■ **ABOUT THIS EXERCISE**: Set out exactly every line of the entries below, starting at the line that holds "Open the 補給所 potion scroll research node" and stopping after the line that holds "Collapse the Calendar".
- - - -
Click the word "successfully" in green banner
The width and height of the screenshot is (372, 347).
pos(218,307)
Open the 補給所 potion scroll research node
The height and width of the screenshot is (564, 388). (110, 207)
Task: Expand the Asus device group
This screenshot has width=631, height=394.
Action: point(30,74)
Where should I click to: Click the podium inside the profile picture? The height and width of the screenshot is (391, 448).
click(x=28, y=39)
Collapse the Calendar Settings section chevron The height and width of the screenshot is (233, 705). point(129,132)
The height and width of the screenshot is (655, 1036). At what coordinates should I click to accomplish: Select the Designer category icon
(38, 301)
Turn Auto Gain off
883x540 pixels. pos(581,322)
- - - -
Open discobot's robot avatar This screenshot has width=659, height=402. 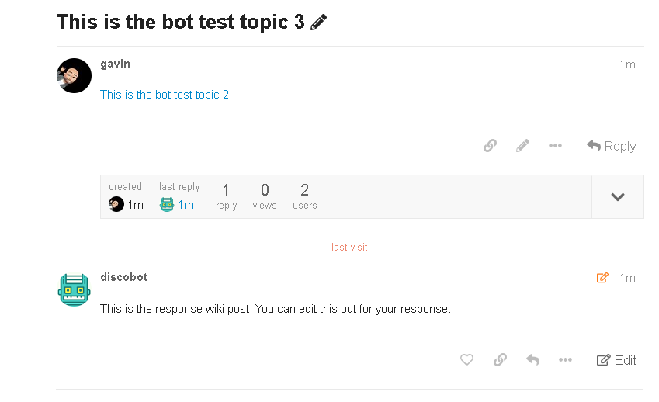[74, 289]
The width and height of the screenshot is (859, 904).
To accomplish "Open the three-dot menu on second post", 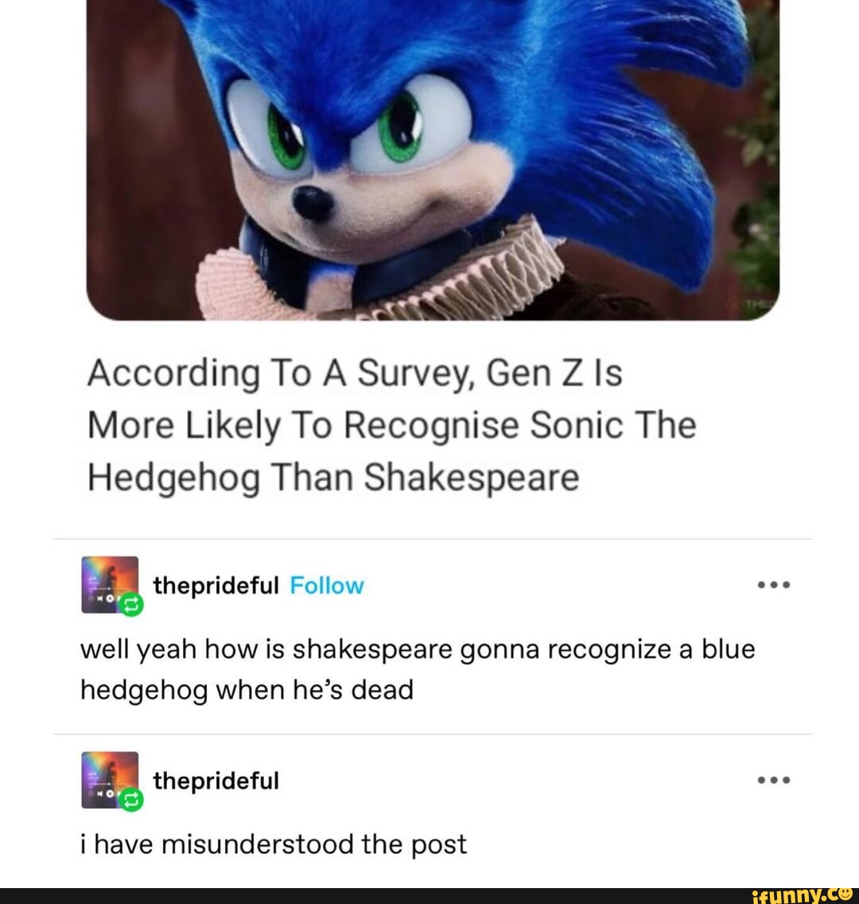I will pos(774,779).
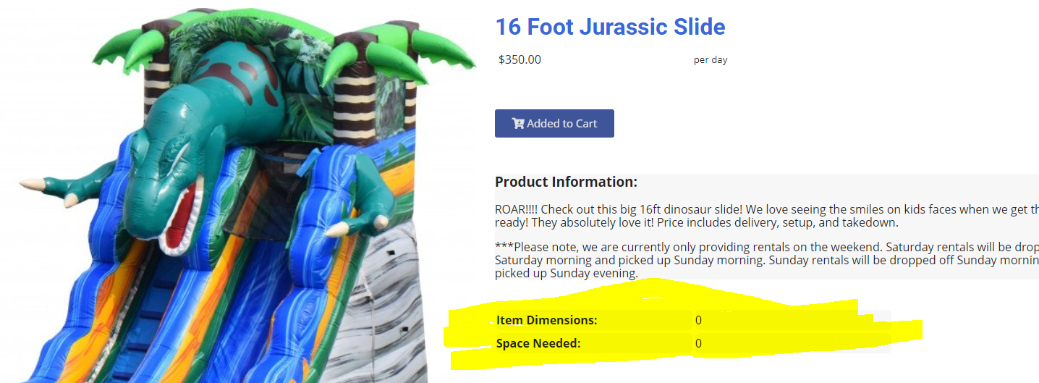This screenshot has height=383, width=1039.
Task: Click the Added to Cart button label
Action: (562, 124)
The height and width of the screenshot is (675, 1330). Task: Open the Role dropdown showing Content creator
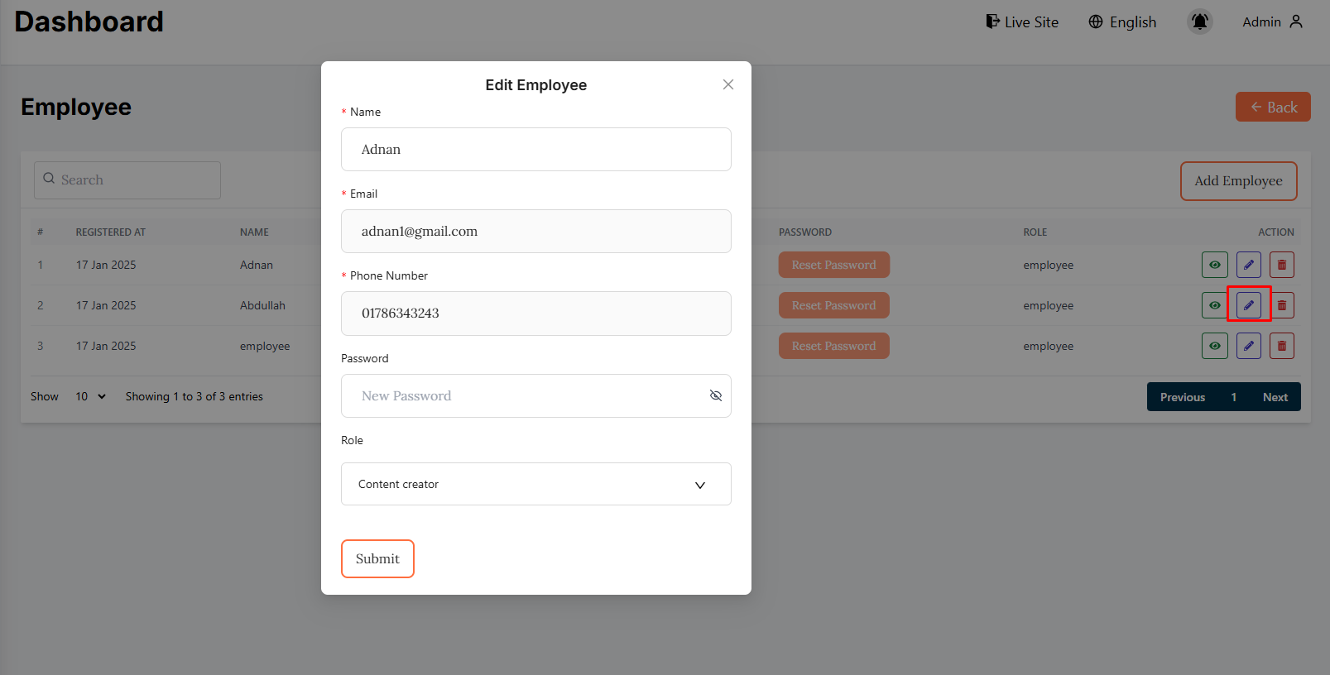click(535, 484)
- - - -
■ **ANSWER FOR THE TASK**:
Open the 補給所 potion scroll research node
The height and width of the screenshot is (564, 388). (110, 207)
Task: Expand the Asus device group
This screenshot has width=631, height=394.
Action: point(30,74)
Where should I click to: Click the podium inside the profile picture? The height and width of the screenshot is (391, 448).
click(x=28, y=39)
Collapse the Calendar Settings section chevron The height and width of the screenshot is (233, 705). point(129,132)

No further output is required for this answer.